Melissa A Wong is Associate in Holland & Knight's Boston office

The Centers for Medicare & Medicaid Services (CMS) issued two Medicare Advantage (MA) and Part D proposed rules last month that, if enacted, could significantly impact current benefit designs and operations for both programs. In the last few remaining weeks of the required comment periods for these proposals, MA organizations and Part D sponsors should review and consider potential business implications posed by the following four proposed initiatives in particular:

  1. Additional Telehealth Benefits. CMS would allow MA organizations to provide their enrollees additional telehealth benefits that exceed what is offered under traditional Medicare, and to allow organizations to treat such services as "basic benefits" for the purposes of bid submission and payment by CMS. MA organizations would be given discretion to determine independently from CMS which services would be clinically appropriate to furnish under a telehealth benefit in a given year. MA enrollees must still be allowed access to these services through an in-person visit, and not only as a telehealth benefit, based on the enrollee's preference. Under the proposed rule, MA organizations may only furnish telehealth benefits through the use of contracted providers, and must conduct appropriate provider credentialing and monitoring, including appropriate oversight to ensure that telehealth providers comply with applicable state licensing and other laws governing telehealth services. MA plans could still offer supplemental benefits to provide coverage for telehealth services that would not be covered under traditional Medicare or that do not otherwise meet the requirements for classification as an additional telehealth benefit.
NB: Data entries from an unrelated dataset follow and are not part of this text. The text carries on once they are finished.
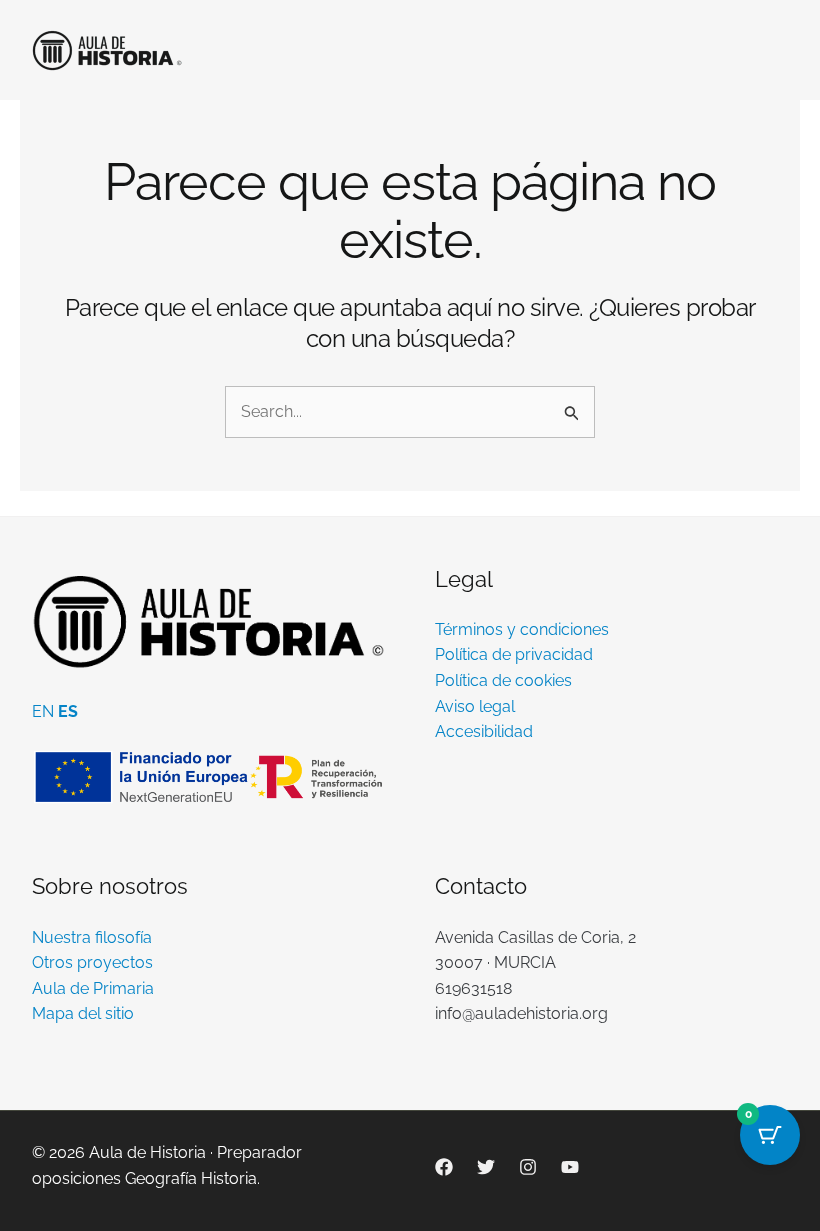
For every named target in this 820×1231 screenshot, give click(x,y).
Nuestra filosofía (92, 937)
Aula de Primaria (93, 988)
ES (68, 711)
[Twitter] (486, 1167)
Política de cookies (503, 680)
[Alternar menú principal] (767, 50)
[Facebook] (444, 1167)
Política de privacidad (514, 654)
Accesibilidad (484, 731)
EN (43, 711)
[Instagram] (528, 1167)
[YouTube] (570, 1167)
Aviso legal (475, 706)
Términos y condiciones (522, 629)
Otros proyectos (92, 962)
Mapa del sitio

  2. New Preclusion List Requirements. CMS announced that it would no longer require MA providers and Part D prescribers to enroll with the Medicare fee-for-service program. Instead, CMS is installing a "preclusion list" to identify "demonstrably problematic" providers and suppliers, so that payment for any items or services prescribed or furnished by precluded providers or prescribers under MA or Part D respectively would be rejected or denied. This would include providers that are currently revoked from Medicare, are under an active re-enrollment bar, or have engaged in behavior for which CMS could have revoked the provider's enrollment if they had in fact been enrolled. The latest proposed rule seeks to implement many clarifying and technical changes, as well as a proposed consolidation of the Medicare enrollment revocation and preclusion list appeals processes so that they run concurrently, which in turn allows CMS to place providers on the preclusion list months earlier than if such processes were to run consecutively. While the preclusion list goes into effect on Jan. 1, 2019, CMS is allowing MA organizations and Part D sponsors to delay payment denials and claims rejections associated with precluded providers until April 1, 2019, in order to provide enrollees sufficient notification of a precluded provider or prescriber and an opportunity to make other arrangements.
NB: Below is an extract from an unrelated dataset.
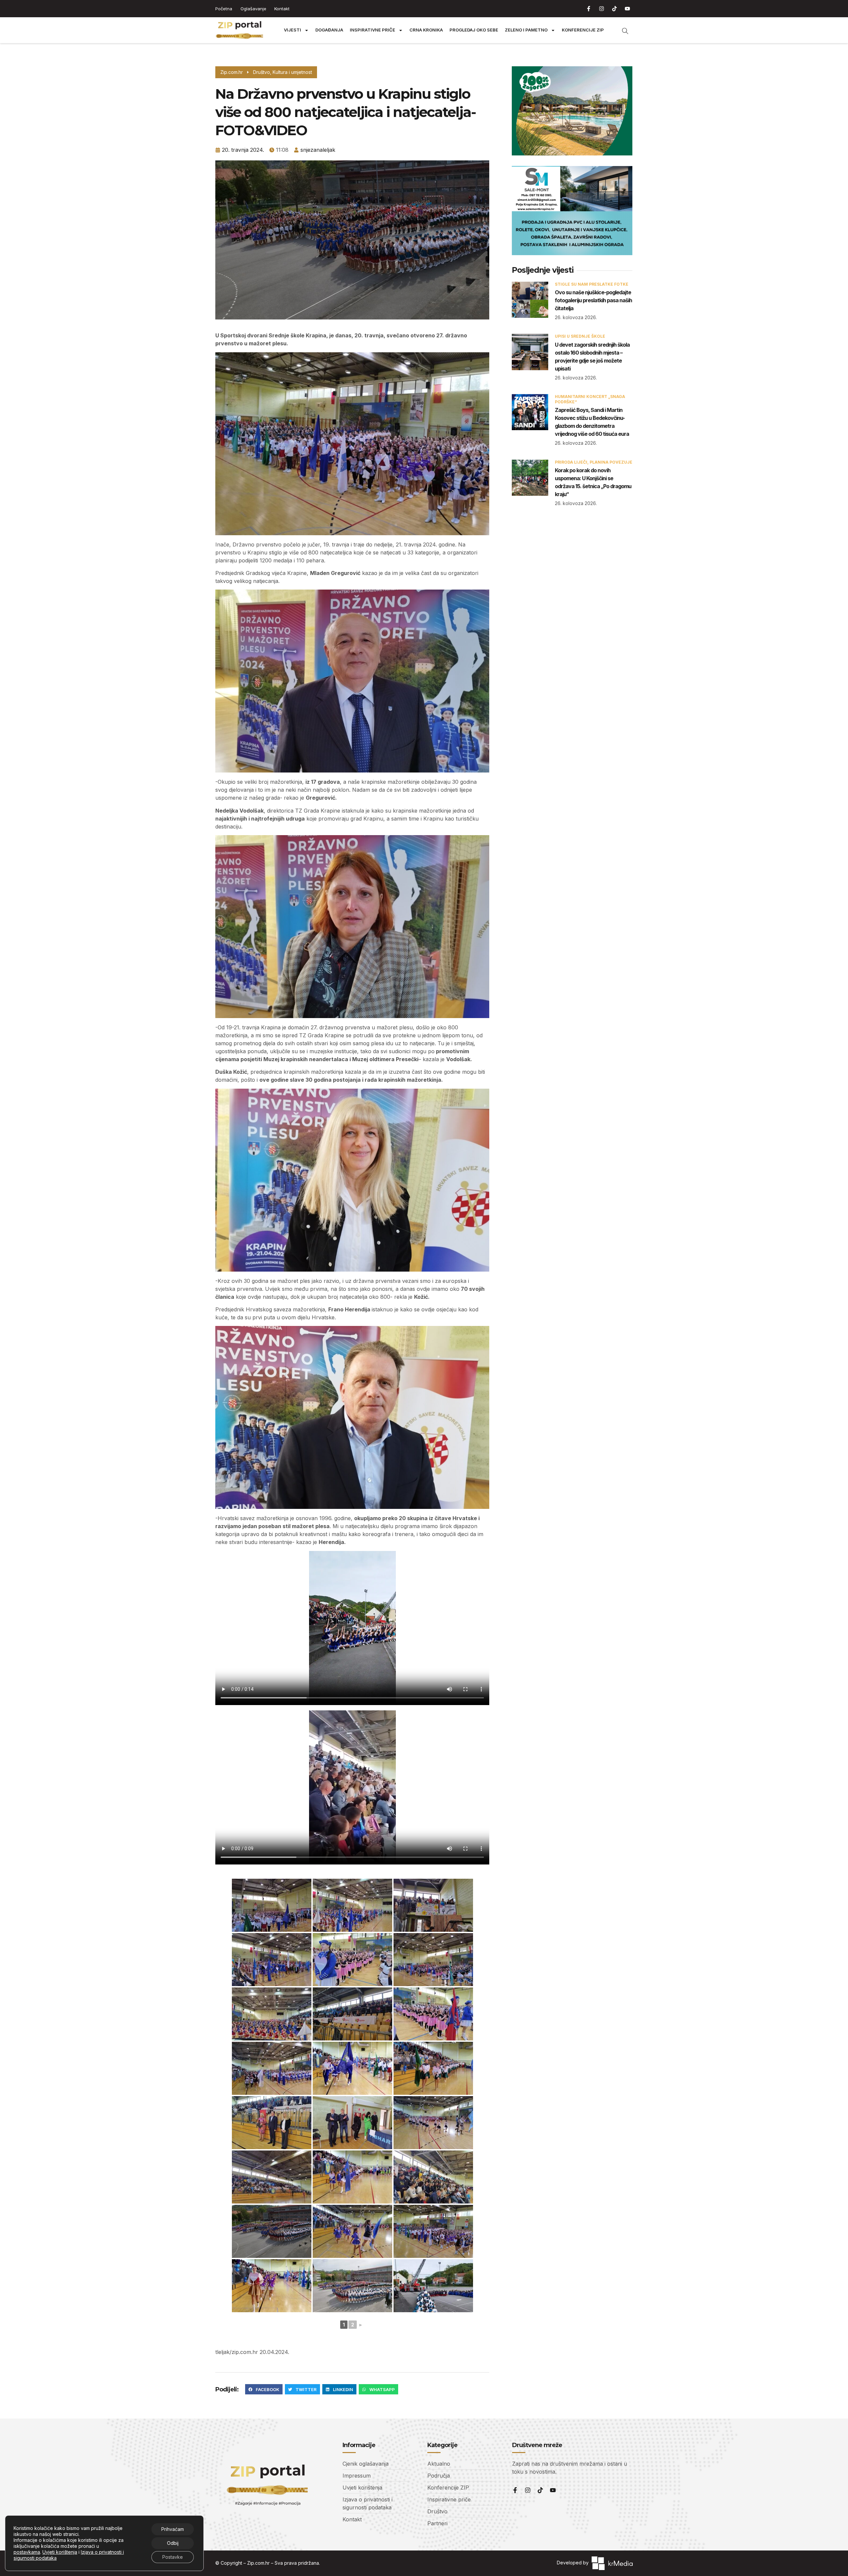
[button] (264, 2389)
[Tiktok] (614, 8)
  3. Less Protection for Protected Classes. Part D sponsors are required to include on their plan formularies of all drugs in six protected classes, specifically antidepressants, antipsychotics, immunosuppressants (for treating organ transplant rejection), antiretrovirals and antineoplastics. CMS, however, proposes to allow broader use of prior authorization and step therapy for protected class drugs, including to determine use for protected class indications or to exclude from formularies protected class drugs for non-protected class indications. In addition, CMS would allow Part D sponsors to exclude from formulary coverage drugs that are only a new formulation of an existing, single-source drug or biological. Third, Part D sponsors would be allowed to exclude a protected class drug if the price of the drug increased beyond the rate of inflation over a specified look-back period. CMS' last major attempt to scale back protections for protected class drugs in 2014 was met with significant opposition, and its proposed rule was never finalized. This proposal will likely again generate opposition.
  4. Pharmacy Price Concessions. For several years, CMS has expressed concern that enrollees do not benefit from reduced cost-sharing when certain discounts and price concessions that serve to lower the cost of a drug are not factored into the price of that drug at the point of sale. To recognize these price concessions up front rather than as direct and indirect remuneration (DIR), CMS proposes to require that all price concessions from network pharmacies be reflected in the "negotiated price" that is made available at the point of sale. Currently, Part D sponsors must only recognize as part of negotiated price those price concessions that can be reasonably determined at the point of sale. CMS recognizes that many of the pharmacy price concessions are contingent upon pharmacy performance, and therefore cannot necessarily be determined at the point of sale. To account for this, CMS proposes that the negotiated price must reflect the "lowest possible reimbursement that a network pharmacy could receive from a particular Part D sponsor for a covered Part D drug," but that these prices could then exclude any additional contingent amounts that could flow to network pharmacies, such as incentive fees or performance-based payment arrangements. Those additional contingent amounts would then be reported as negative DIR as part of the annual report filed after the end of the plan year. Many industry observers expect operational difficulties and significant pushback to this proposal.